The book performs a thoughtful act of critical positioning. It reinterprets Hurston’s position in relation to her African American male contemporaries from the perspective of cultural space along two constraints (culture and gender). At the same time, this focus represents a challenge for language oriented readings of Hurston’s texts. Although structurally clear, sometimes the book proves to be a difficult read because the introductory theoretical passages tend to be quite densely packed with information in each chapter. As a case in point, let me refer to the use of De Lauretis’ concept of the “space-off” used and critiqued in chapter 7. The concept is used and explained and critiqued (“the movement in and out of gender does not mean the abolition of gender in space-off but the inversion of gender in these spaces” (101)), then an overarching argument is built on this correction, namely that “feminine spaces, thus feminine subjectivity, are not merely ideological constructs” (101), and “Hurston’s characters perform their subjectivities, … proving an always already presence of the subject as a holistic, irreducible unit” (101).

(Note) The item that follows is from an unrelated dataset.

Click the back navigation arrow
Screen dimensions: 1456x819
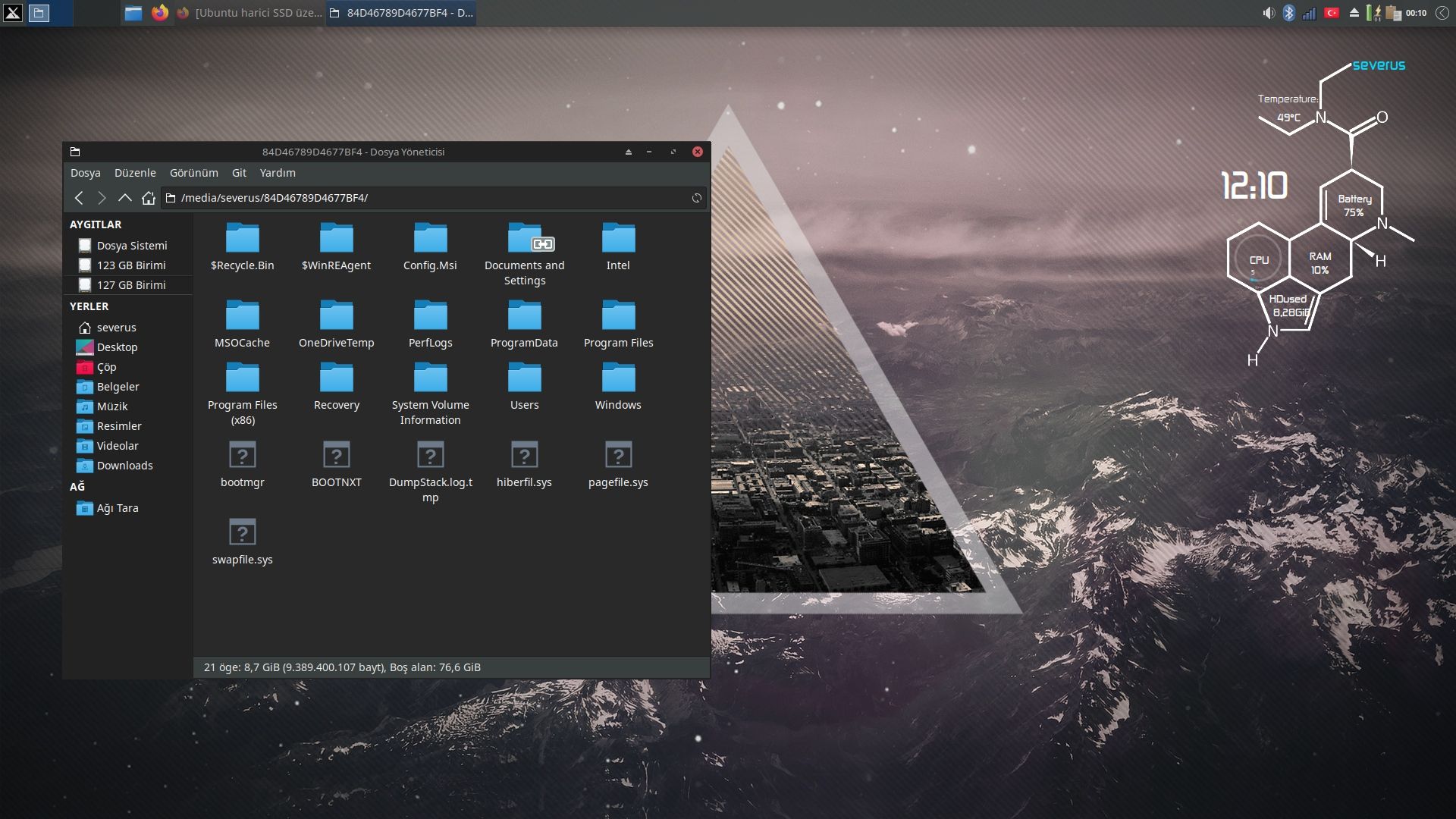tap(79, 198)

Then the concept of the space-off leads to yet another concept, Raoul Eshelman’s idea of performatist fiction (102) where subjects can resist totalization and contextualization, can be culturally reimmersed. – Given the importance of this line of thought for the argumentation and given that Eshelman explains this idea in the context of architectural space and fictional space as well, its integration into the preliminary discussion in the chapter on the theories of space would be enlightening. All the more so when taking into account that there is a lot at stake in this idea of the subject in terms of possible theoretical positions beyond postmodernism.